Francisca Moreira dos reis, foi uma dessas candidatas, ela e mais vinte mulheres foram sorteadas para realizar uma sessão nos pacientes masculinos, escolhidos aleatoriamente. Sua colega Maria do Carmo, foi a primeira, e seu paciente não resisti, ele morreu ali mesmo na frente de todos vítima de parada cardíaca. Os atendentes simplesmente recolheram o corpo sem vida e retiraram do local. A próxima candidata, com um paciente ainda mais jovem, também não resistiu, era a segunda morte da noite, as aulas estavam só começando. Francisca não suportou e desistiu do curso, voltando para seu antigo setor, a cozinha.

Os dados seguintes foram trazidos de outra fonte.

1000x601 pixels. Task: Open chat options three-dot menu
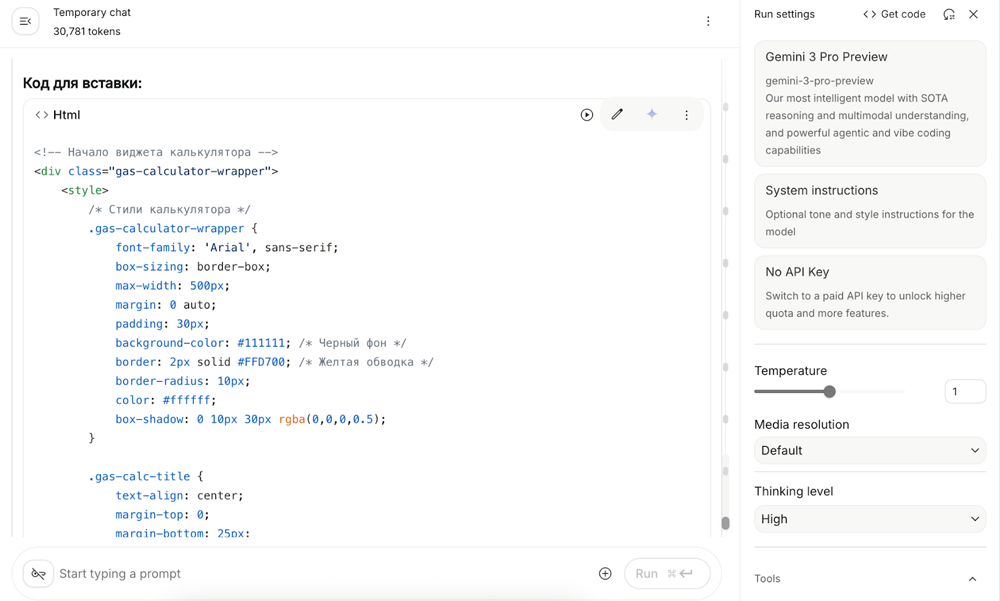tap(708, 21)
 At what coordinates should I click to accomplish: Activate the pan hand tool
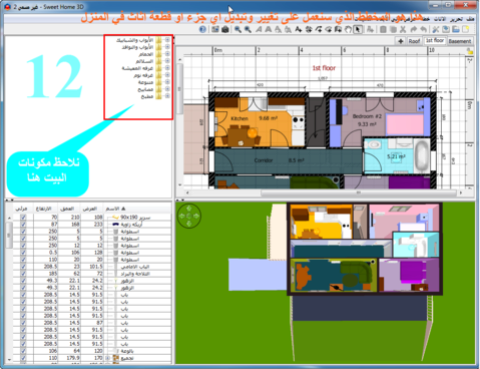pyautogui.click(x=348, y=30)
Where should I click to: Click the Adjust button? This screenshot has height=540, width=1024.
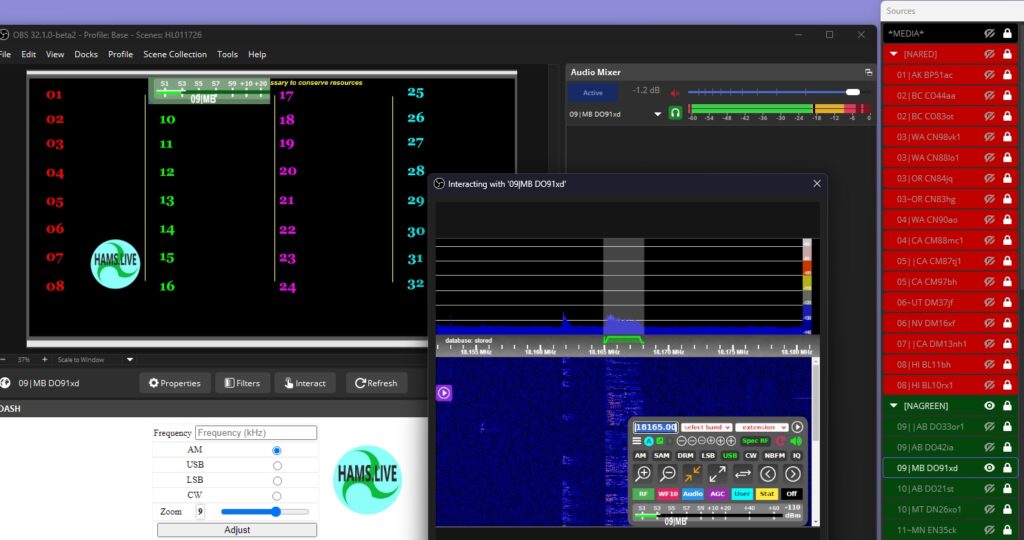(237, 530)
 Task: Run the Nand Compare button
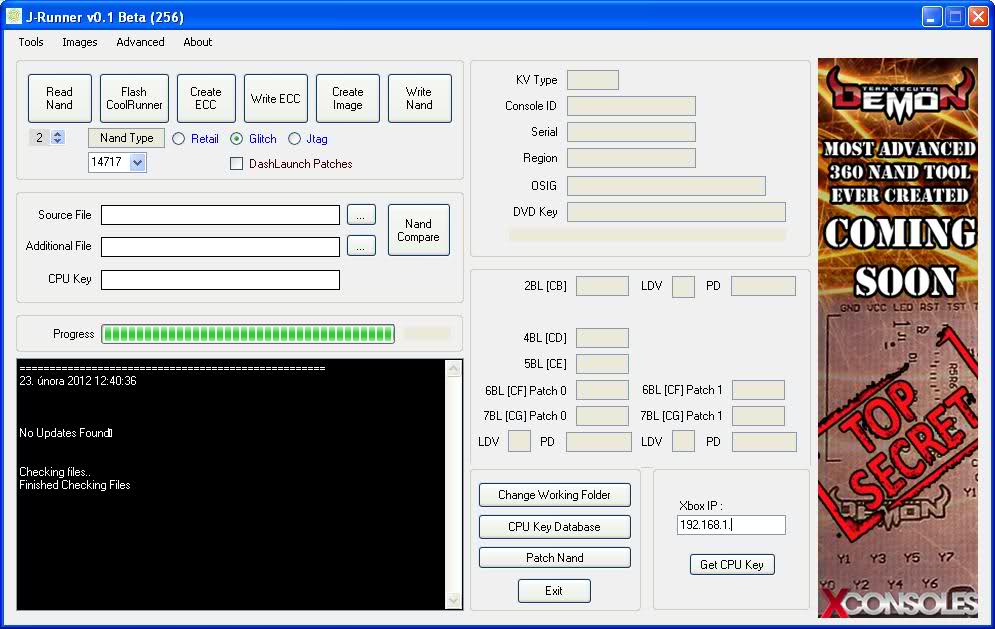[x=418, y=230]
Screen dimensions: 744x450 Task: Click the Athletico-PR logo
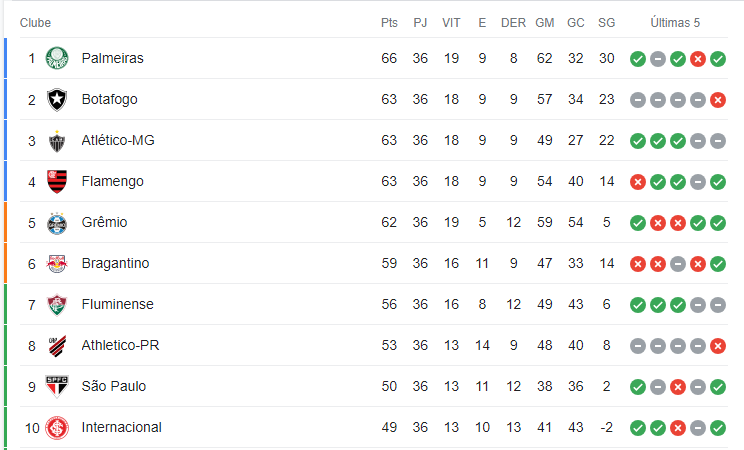(57, 346)
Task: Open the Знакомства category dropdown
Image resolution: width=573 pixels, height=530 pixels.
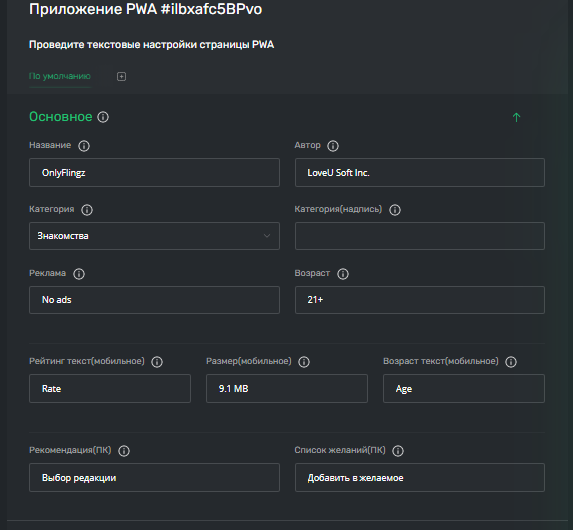Action: pyautogui.click(x=155, y=236)
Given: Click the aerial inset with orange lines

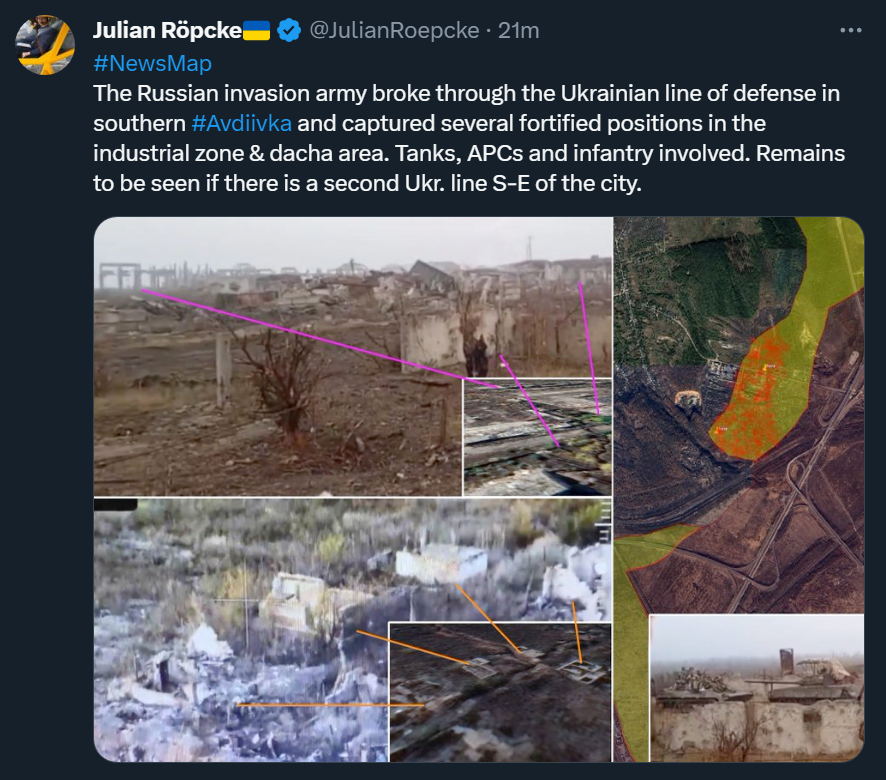Looking at the screenshot, I should (500, 692).
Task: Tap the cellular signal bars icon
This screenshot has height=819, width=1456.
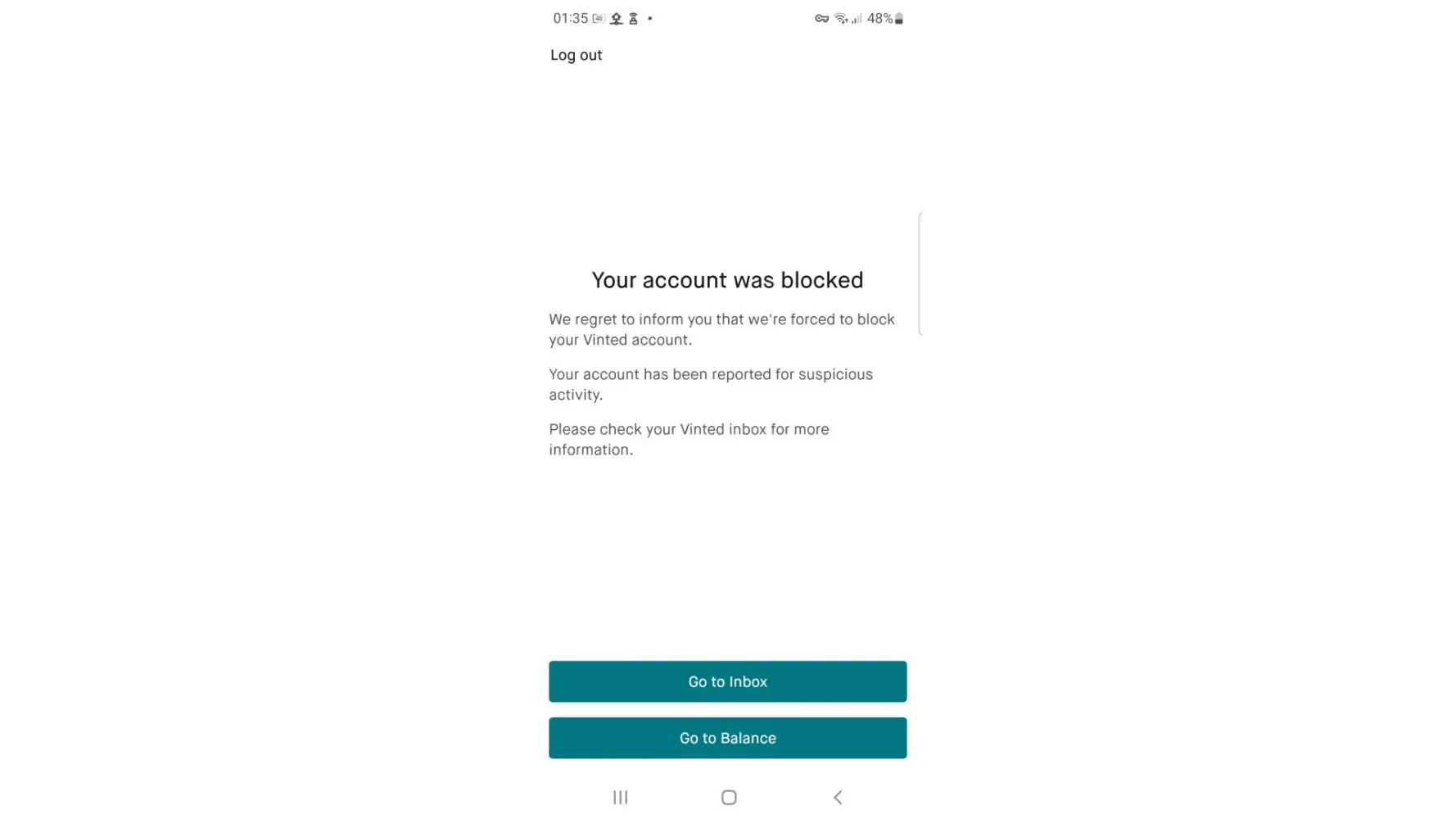Action: coord(857,18)
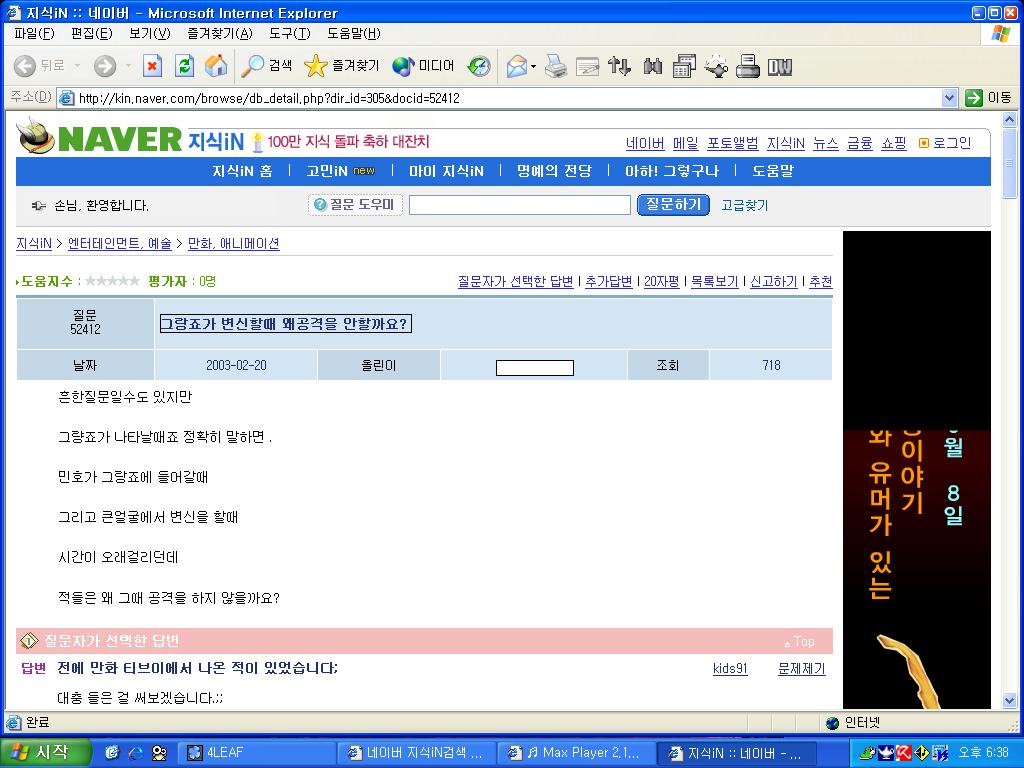Click the Mail envelope icon
This screenshot has height=768, width=1024.
point(517,66)
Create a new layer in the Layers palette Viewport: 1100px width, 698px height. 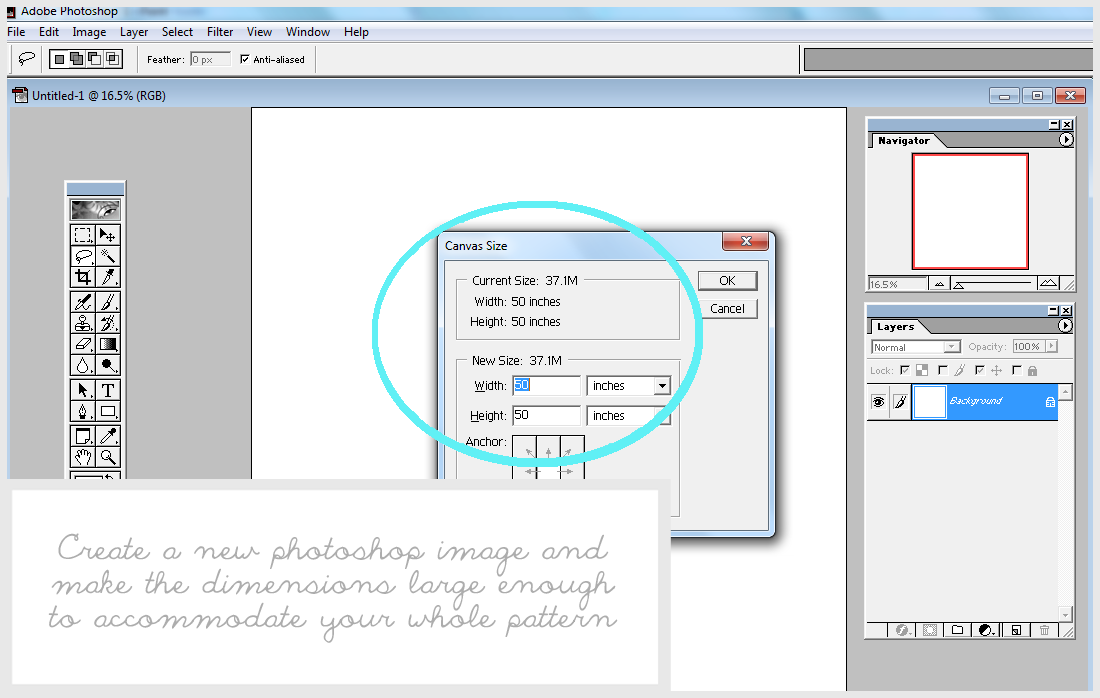tap(1016, 630)
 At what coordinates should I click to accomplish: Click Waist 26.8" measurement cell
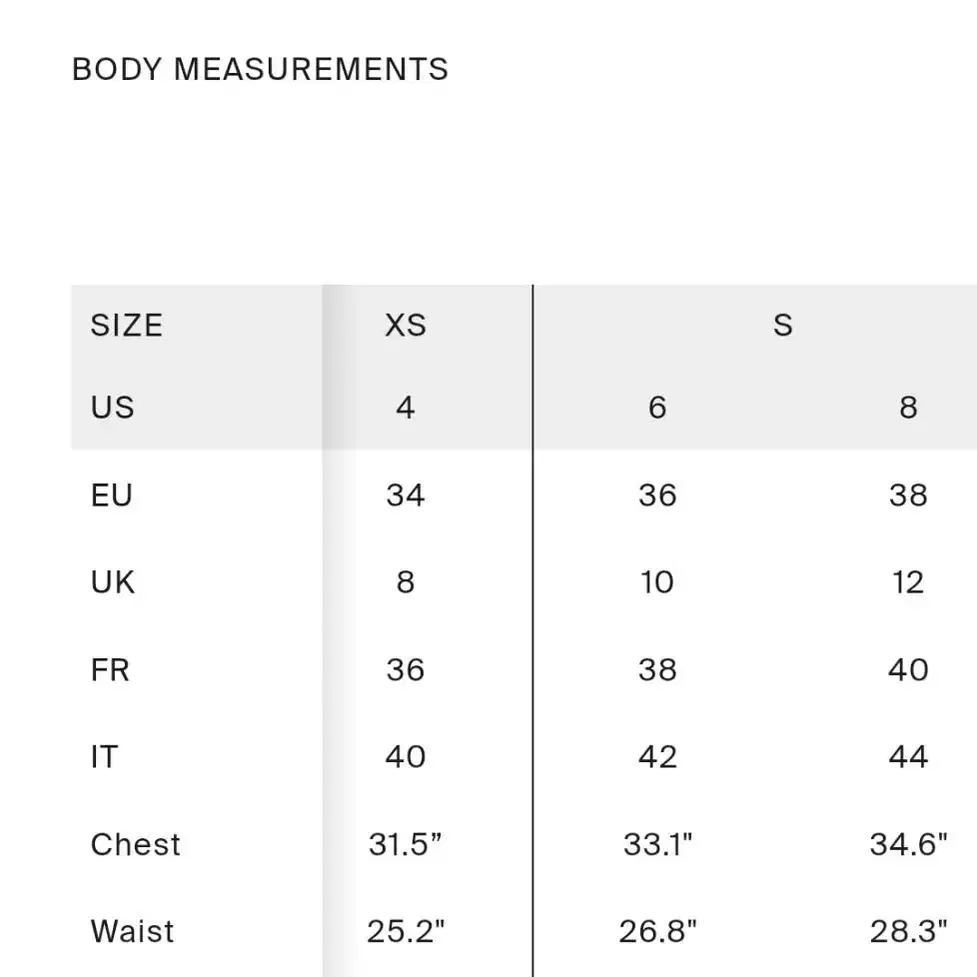(x=657, y=932)
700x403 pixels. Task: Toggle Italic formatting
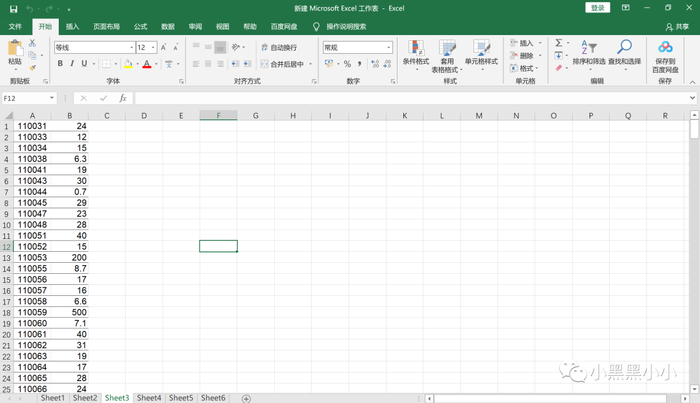click(73, 64)
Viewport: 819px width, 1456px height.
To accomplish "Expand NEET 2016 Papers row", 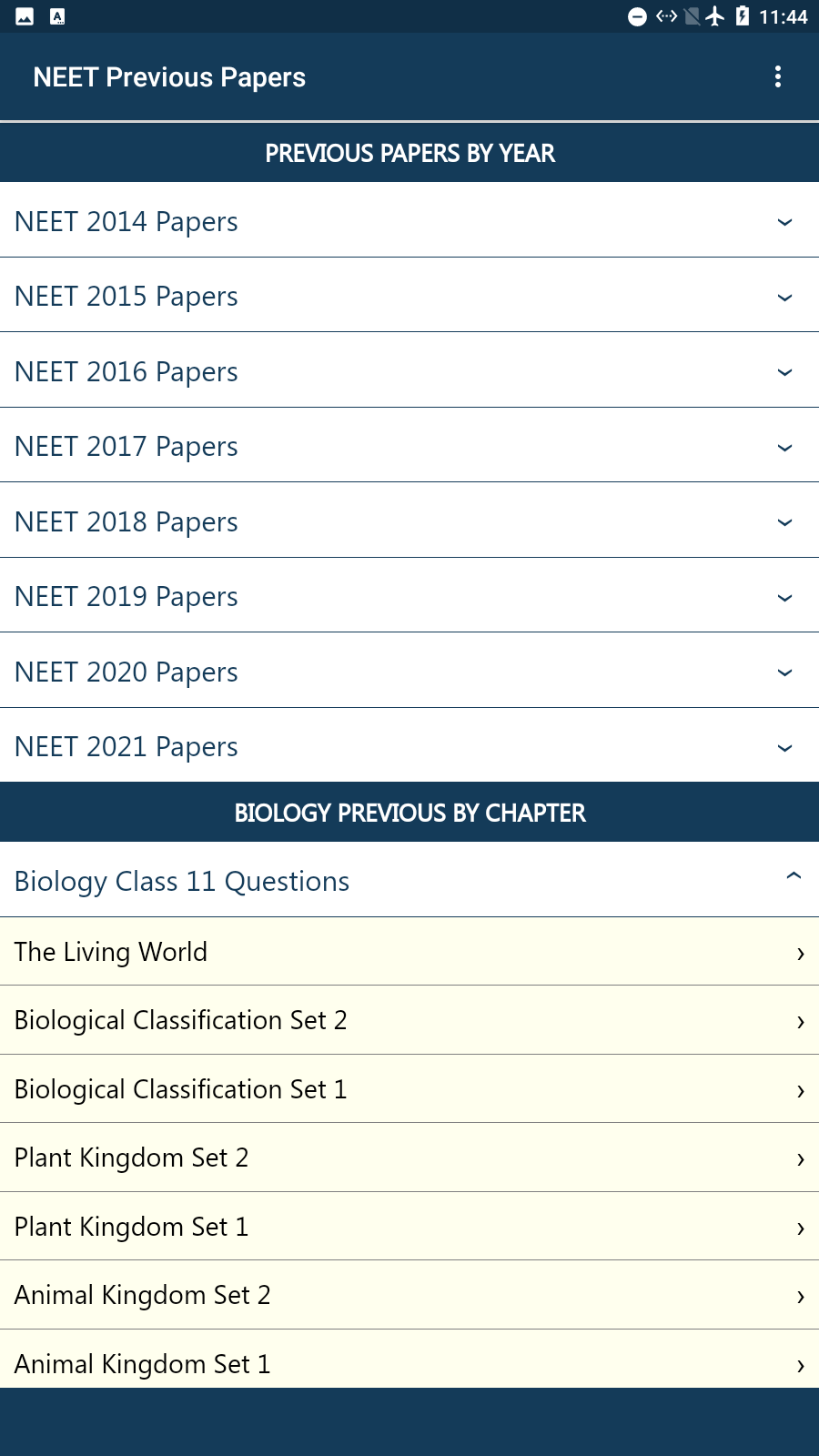I will (410, 370).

A primeira lembrança que ela tem do Colônia, foi aos dez anos, onde ela servia os pacientes do refeitório feminino, para ajudar sua mãe, Maria Jose Moreira, contratada em 1959. Ela cresceu lidando de perto com a estigma da loucura, sem compreender por que essas pessoas tinham perdido a liberdade, já que os julgados loucos, eram os que protegiam a porta do quarto onde a filha da funcionaria dormiria. Ela não sentia medo, ficou amiga de Conceição Machado, interna que foi mandada ao internato com 15 anos porque reivindicou do pai o mesmo salario que era dado aos filhos homens, e por essa atitude de rebeldia o pai a mandou para o famigerado “trem de doido”.
No hospital, lucida, não aceitava o diagnostico de loucura que lhe foi dado, agredia os guardas e desafiava ordens, como retaliação ficou mais de dois anos em uma cela onde nem batia sol. Usou suas forças para tentar mudar o lugar onde passou a vida toda, levantou a voz para exigir médicos, alimentação de qualidade e assistência digna. Até que um dia indignada, tomou caminho à sala do diretor e gritou que ele provasse do café que ela bebia, dizendo que se servisse para ele tomar, também serviria aos pacientes.
A garra da paciente tocou o coração da funcionária, que passou a respeitá-la, se tornaram tão amigas que quando Chiquinha se casou, como prometido, Conceição estava lá para assistir a cerimonia. 
A mãe de Francisca na época era responsável pela ala de limpeza e higienização do pavilhão feminino, sem saber ler, ela atribuía função aos comprimidos por cor, dois rosas para acalmar, e para reduzir a ansiedade dois azuis.
Ela encorajou Chiquinha a se inscrever no concurso para trabalhar no hospital, e em 1977 ela foi contratada como auxiliar de serviços gerais.